Dear Commons Community,
The ratings agency, Standard & Poor, has issued its annual credit report on the financial state of higher education for the coming year. It essentially suggests a bleak outlook for many colleges particularly smaller, non-public schools with limited endowments. As reported in The Chronicle of Higher Education:
“Higher education will face many of the same challenges in 2018 that it has in previous years, but additional state and federal pressures suggest a bleak outlook for the sector this year, according to the ratings agency Standard and Poor’s.
“S&P Global Ratings believes institutions with limited flexibility, whether that be in programming, financial operations, enrollment, resources, or student draw, could face credit pressure in the upcoming year,” analysts for the ratings agency wrote in a report issued on Tuesday.
Among the risks to the sector, S&P cited the recently passed federal tax overhaul and the uncertainty surrounding its material effect on institutions. “Whatever the magnitude,” the analysts expect it to be “negative in direction.” The new law enacts a 1.4-percent excise tax on some private colleges with large endowments, and though the scope of the tax is limited, the agency believes it opens the door for an expanded endowment tax — either in percentage or scope — in the future.
Further, students and parents seek decreases in the cost of attendance, while expecting better services and amenities; and as the “disparity between student expectations and willingness to pay” continues to grow, the analysts wrote, it will further strain midlevel institutions. In the long term, institutions must also be wary of reputation risk in an increasingly politicized public climate.

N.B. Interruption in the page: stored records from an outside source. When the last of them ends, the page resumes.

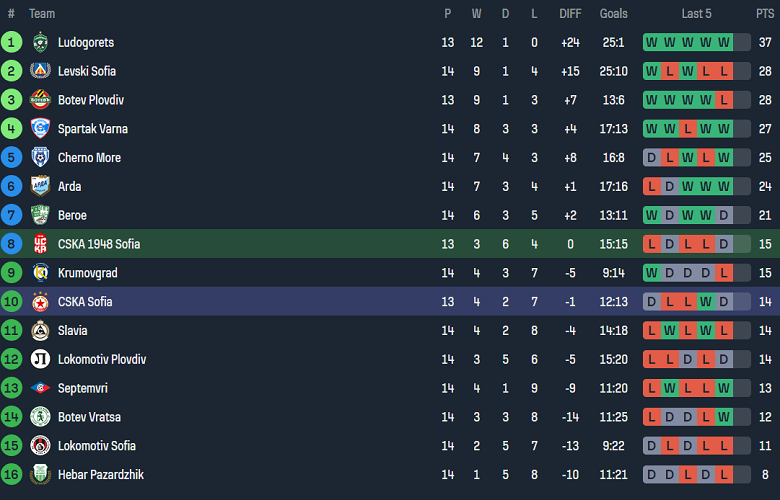The image size is (780, 500).
Task: Sort table by PTS column header
Action: coord(765,14)

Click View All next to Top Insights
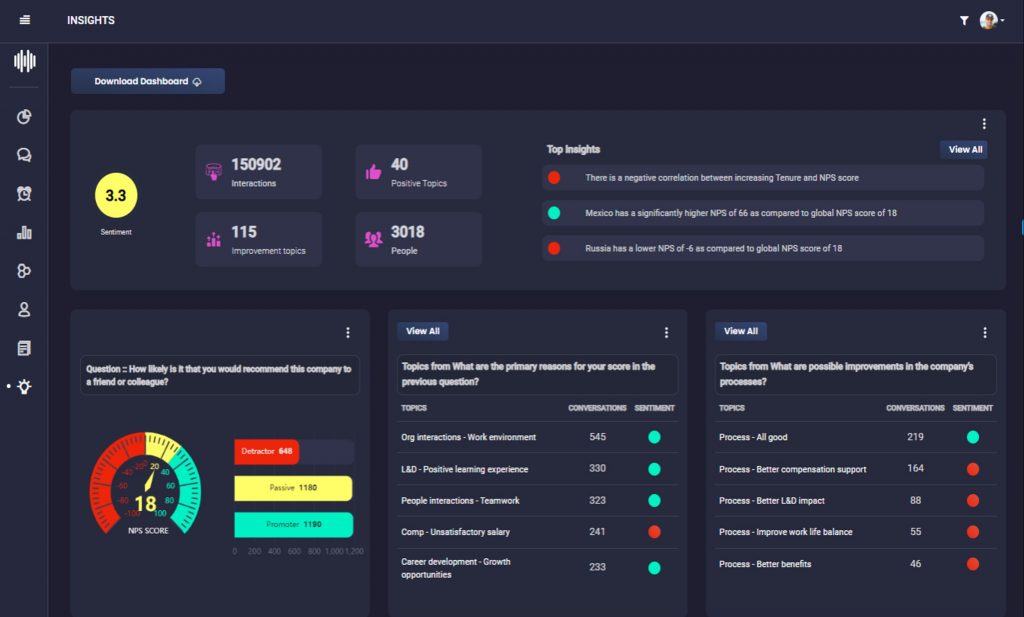click(965, 149)
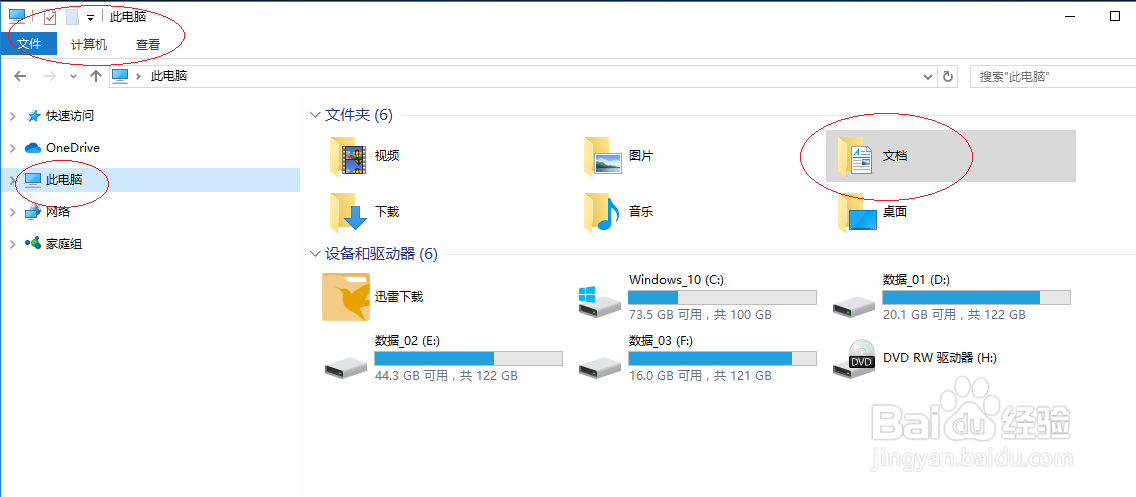This screenshot has height=497, width=1136.
Task: Open the 图片 pictures folder icon
Action: click(602, 156)
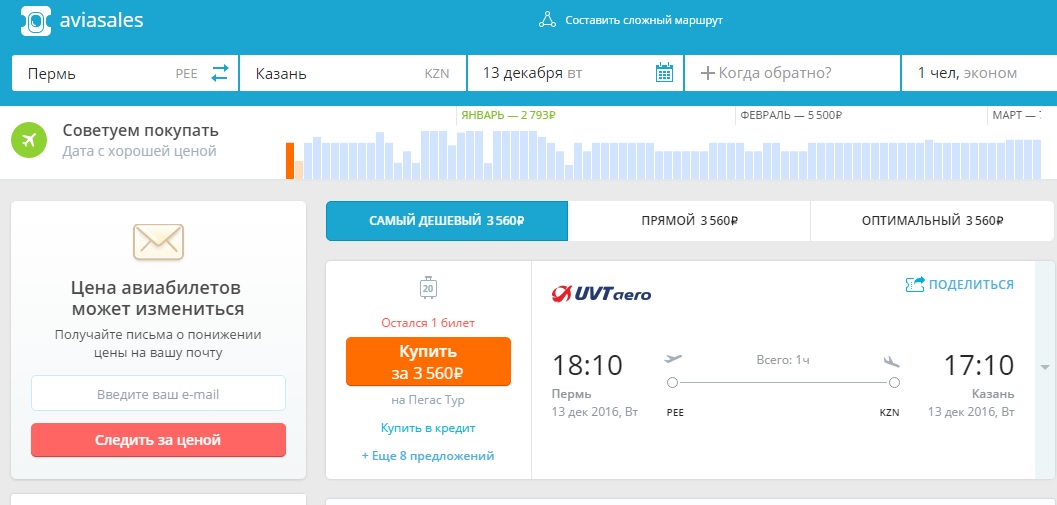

However, the agency says, opportunities exist for the sector if it can shed its reputation for being slow to change and continue to adopt “nontraditional or new strategies and partnerships,” like the Purdue-Kaplan and Boston University-Wheelock College mergers. And as the profile of who is going to college continues to change, so might many institutions’ recruiting and enrollment strategies to seek what was formerly considered the “nontraditional student.”
The reference in the last paragraph to high-profile mergers like “Purdue-Kaplan and Boston University-Wheelock College” may indeed become more common in the years ahead.